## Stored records
□ □ □ □
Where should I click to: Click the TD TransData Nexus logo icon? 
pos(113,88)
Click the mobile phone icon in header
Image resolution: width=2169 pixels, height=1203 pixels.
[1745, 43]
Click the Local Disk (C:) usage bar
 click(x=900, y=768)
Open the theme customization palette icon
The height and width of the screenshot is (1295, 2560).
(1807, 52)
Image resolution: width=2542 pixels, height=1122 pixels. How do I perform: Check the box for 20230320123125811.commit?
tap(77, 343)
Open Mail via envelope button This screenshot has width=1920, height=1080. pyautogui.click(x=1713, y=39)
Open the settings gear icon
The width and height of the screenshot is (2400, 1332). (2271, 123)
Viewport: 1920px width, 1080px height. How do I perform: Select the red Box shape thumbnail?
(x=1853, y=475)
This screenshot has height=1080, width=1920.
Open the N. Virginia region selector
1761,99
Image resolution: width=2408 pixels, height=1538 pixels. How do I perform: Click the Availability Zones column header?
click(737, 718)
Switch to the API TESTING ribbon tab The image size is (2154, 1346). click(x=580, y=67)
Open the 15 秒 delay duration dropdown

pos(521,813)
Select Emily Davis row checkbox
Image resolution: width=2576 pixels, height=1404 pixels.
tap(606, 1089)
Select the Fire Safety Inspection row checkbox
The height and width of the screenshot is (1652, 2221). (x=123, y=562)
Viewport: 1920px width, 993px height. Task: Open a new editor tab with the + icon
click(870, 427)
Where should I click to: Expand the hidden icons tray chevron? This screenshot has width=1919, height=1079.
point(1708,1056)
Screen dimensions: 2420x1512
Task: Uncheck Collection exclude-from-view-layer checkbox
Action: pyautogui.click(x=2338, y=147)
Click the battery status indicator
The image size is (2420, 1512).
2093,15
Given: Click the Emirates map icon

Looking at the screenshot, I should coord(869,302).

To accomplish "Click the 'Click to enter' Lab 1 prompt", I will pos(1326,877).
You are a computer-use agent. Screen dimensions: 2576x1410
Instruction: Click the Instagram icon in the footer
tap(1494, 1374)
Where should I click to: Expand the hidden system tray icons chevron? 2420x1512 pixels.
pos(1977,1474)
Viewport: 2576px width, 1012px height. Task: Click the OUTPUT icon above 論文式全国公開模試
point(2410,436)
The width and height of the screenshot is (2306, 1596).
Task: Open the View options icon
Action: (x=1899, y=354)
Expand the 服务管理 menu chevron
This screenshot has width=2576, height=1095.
□ □ □ □
## WHAT THE EXERCISE ASKS
The entries above must be written out again exactly as they are.

## EXERCISE RESULT
Where should I click to: Click the TD TransData Nexus logo icon? 
pos(113,88)
Click the mobile phone icon in header
Image resolution: width=2169 pixels, height=1203 pixels.
[1745, 43]
Click the Local Disk (C:) usage bar
 click(x=900, y=768)
Open the theme customization palette icon
The height and width of the screenshot is (1295, 2560).
(1807, 52)
Image resolution: width=2542 pixels, height=1122 pixels. How do I perform: Check the box for 20230320123125811.commit?
tap(77, 343)
Open Mail via envelope button This screenshot has width=1920, height=1080. pyautogui.click(x=1713, y=39)
Open the settings gear icon
The width and height of the screenshot is (2400, 1332). (2271, 123)
Viewport: 1920px width, 1080px height. How do I perform: Select the red Box shape thumbnail?
(x=1853, y=475)
This screenshot has height=1080, width=1920.
Open the N. Virginia region selector
1761,99
Image resolution: width=2408 pixels, height=1538 pixels. How do I perform: Click the Availability Zones column header?
click(737, 718)
Switch to the API TESTING ribbon tab The image size is (2154, 1346). click(x=580, y=67)
Open the 15 秒 delay duration dropdown

pos(521,813)
Select Emily Davis row checkbox
Image resolution: width=2576 pixels, height=1404 pixels.
tap(606, 1089)
Select the Fire Safety Inspection row checkbox
The height and width of the screenshot is (1652, 2221). (x=123, y=562)
Viewport: 1920px width, 993px height. Task: Open a new editor tab with the + icon
click(870, 427)
Where should I click to: Expand the hidden icons tray chevron? This screenshot has width=1919, height=1079.
point(1708,1056)
Screen dimensions: 2420x1512
Task: Uncheck Collection exclude-from-view-layer checkbox
Action: pyautogui.click(x=2338, y=147)
Click the battery status indicator
The image size is (2420, 1512).
2093,15
Given: Click the Emirates map icon

Looking at the screenshot, I should coord(869,302).

To accomplish "Click the 'Click to enter' Lab 1 prompt", I will pos(1326,877).
You are a computer-use agent. Screen dimensions: 2576x1410
Instruction: Click the Instagram icon in the footer
tap(1494, 1374)
Where should I click to: Expand the hidden system tray icons chevron? 2420x1512 pixels.
pos(1977,1474)
Viewport: 2576px width, 1012px height. Task: Click the OUTPUT icon above 論文式全国公開模試
point(2410,436)
The width and height of the screenshot is (2306, 1596).
Task: Open the View options icon
Action: (x=1899, y=354)
Expand the 服务管理 menu chevron
This screenshot has width=2576, height=1095.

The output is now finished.